While furniture retailers who maintain a “no dogs allowed” policy may risk alienating a few customers, explicitly declaring your business “pet-friendly” also comes with its own share of risks. The likelihood of in-store mishaps increases – from puddles on the floor to dog bites to pet hair on that white sofa. But, surprisingly, it’s those little puddles that may carry the biggest liability risk for businesses.
As unpleasant and harmful as they are for victims, potential dog-bite incidents on business premises do not pose significant liability risk. Most states have “strict liability” laws for owners of dogs that bite, which means the owner is automatically responsible for damages. Victims need not prove any negligence by the dog owner. The next-most-common statute is often referred to as “one bite,” which means a dog owner is not strictly liable for the dog’s first bite. In “one-free-bite” jurisdictions, dog owners are held strictly liable for subsequent bites.
In either case, whether an establishment has a “no dogs allowed” or “dogs are welcome” policy, the business owners are not strictly liable for dogs biting on their premises if they don’t own or control the dog. Merely allowing a dog on the premises is not enough to establish strict liability under dog-bite statutes. Therefore, the only way dog-bite victims may recover damages against businesses and/or their owners is to establish some negligence theory against them, such as proof that the business establishment knew or should have known that the dog was dangerous – if it had bitten another patron on a prior occasion, for example. So, by allowing dogs, businesses have little to lose, as far as bites go – unless, of course, the store owners bring their own dogs into the business, in which case the store owners are strictly liable for their dogs’ bites.
It’s only if a dog has an accident on the floor that things get sticky for a business, especially if someone is injured. Slippery floors present significant risk of slip-and-fall incidents for any business. While consumers expect spills on floors in markets or restaurants, which are required to regularly inspect the premises to eliminate dangerous conditions on their floors, reasonable shoppers don’t expect liquids or slippery solids on a furniture showroom floor.
That means if your store allows dogs inside, you need to heighten inspection protocols to make sure dog accidents are cleaned up as soon as possible so shoppers are not unreasonably exposed to risk of injuries from slip-and-fall incidents. When you invite dogs in, you must expect that some will have accidents on the floor. Consequently, you have a duty to maintain safe premises by scheduling regular inspections and, if necessary, clean-ups.
Insufficient inspections might expose a business to liability in a slip-and-fall case. Victims can successfully hold the owner responsible if they can establish notice – that the business knew about a dangerous condition or should have had a system in place to discover it.

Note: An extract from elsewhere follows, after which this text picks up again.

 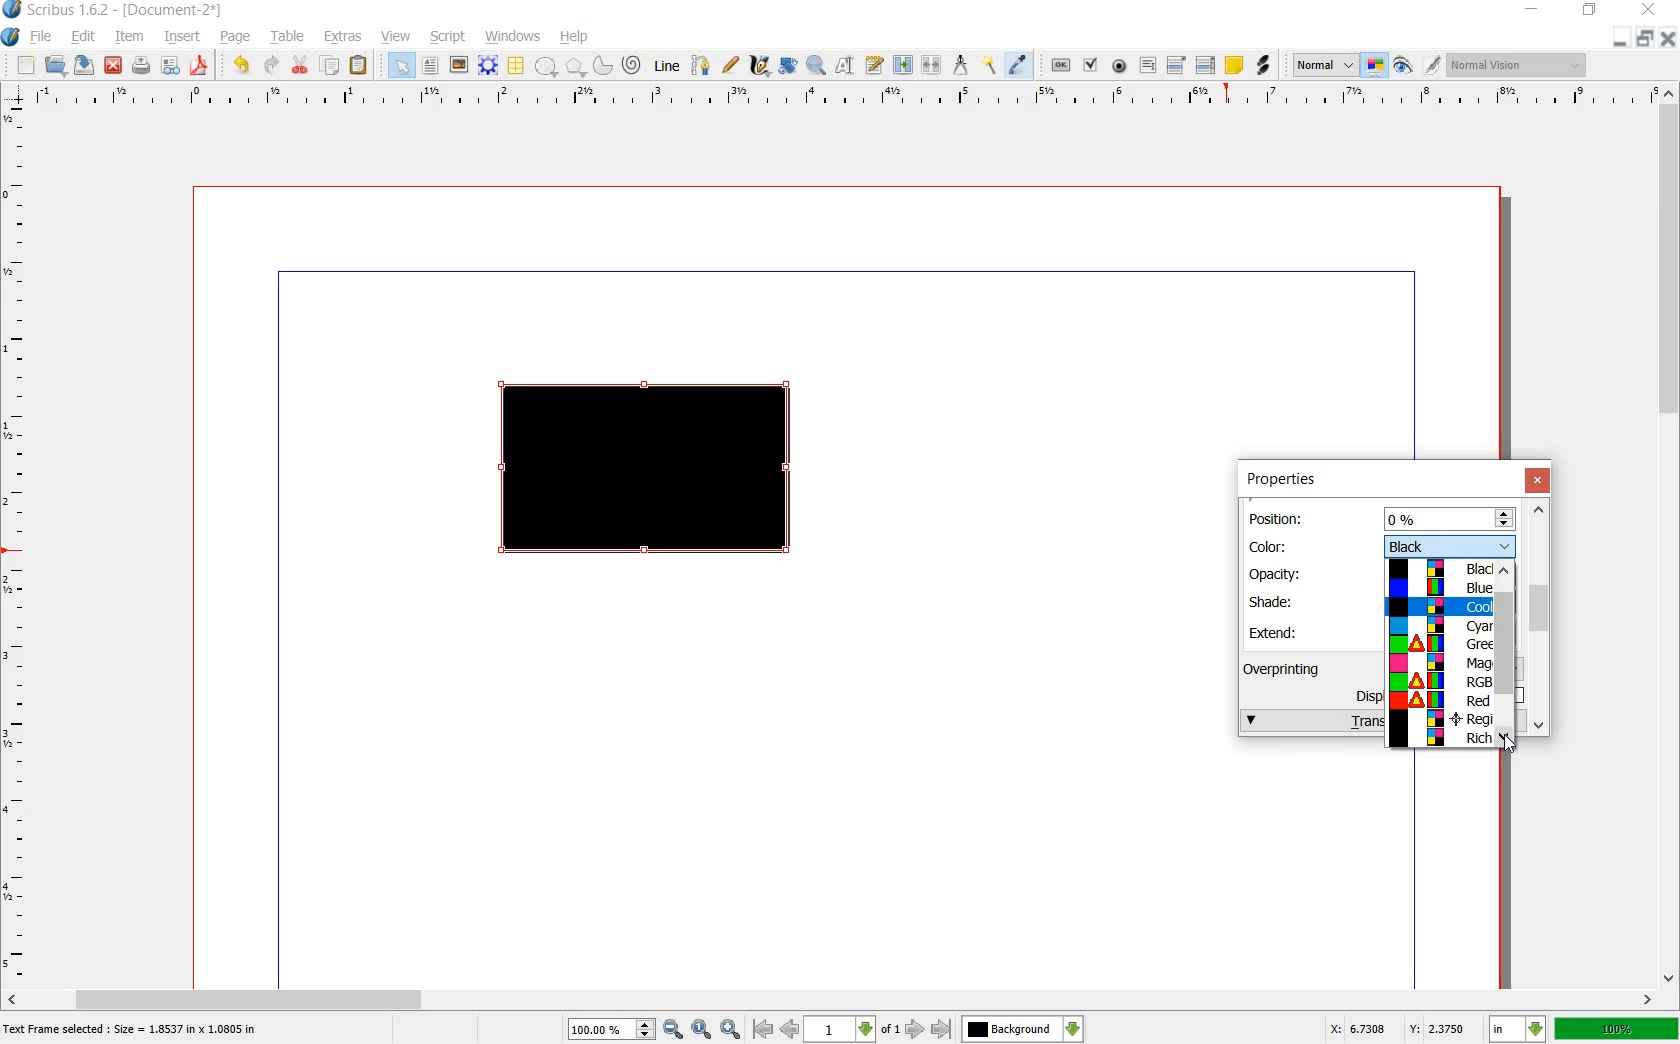 I want to click on minimize, so click(x=1621, y=40).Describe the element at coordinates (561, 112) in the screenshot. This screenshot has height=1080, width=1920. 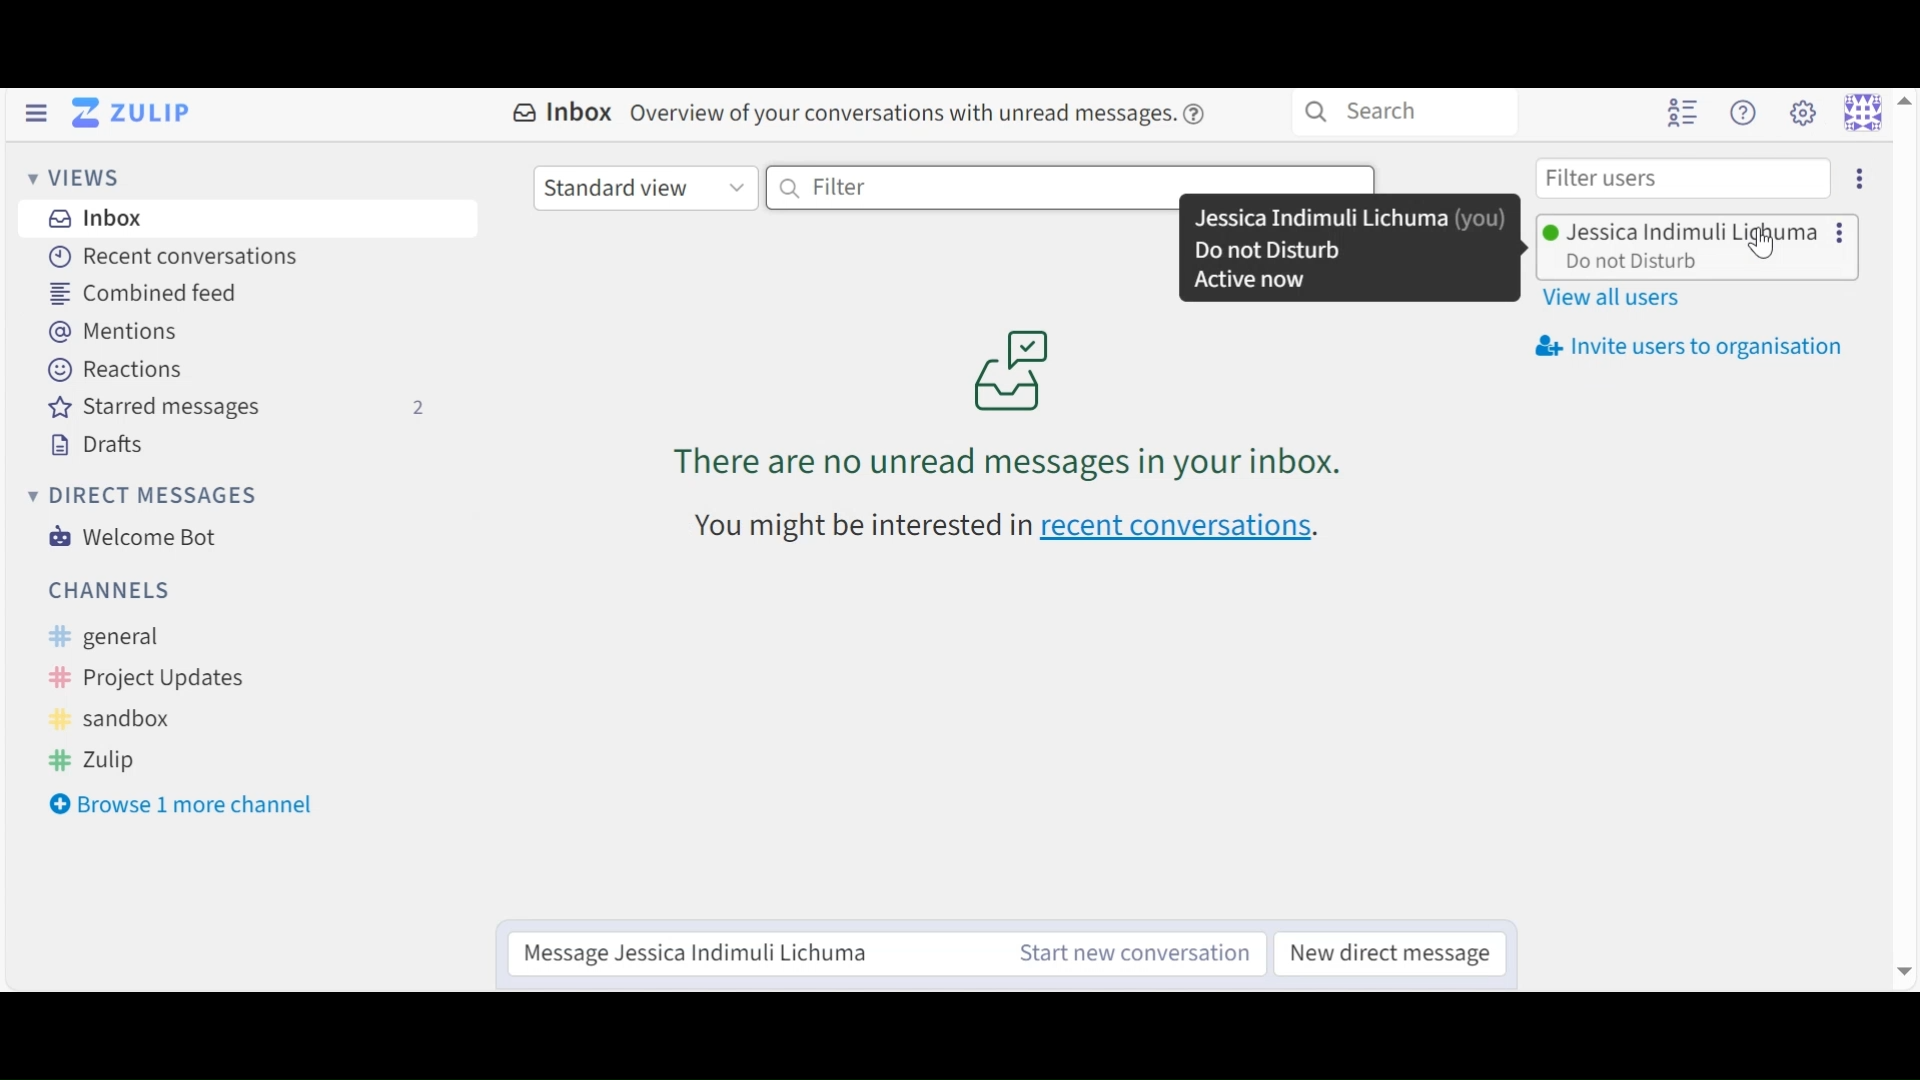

Unless there is a clear marketing advantage, it may not be in your best interest to advertise that pets are welcome, because doing so means being held to a higher standard of safety and assuming an obligation to put strict inspection protocols in place. Still, there’s no reason to feel badly about saying no to Fido. Unless you’re willing to let them sleep on a loveseat, dogs probably get a lot more out of a trip to the dog park than they do from a trip to your store.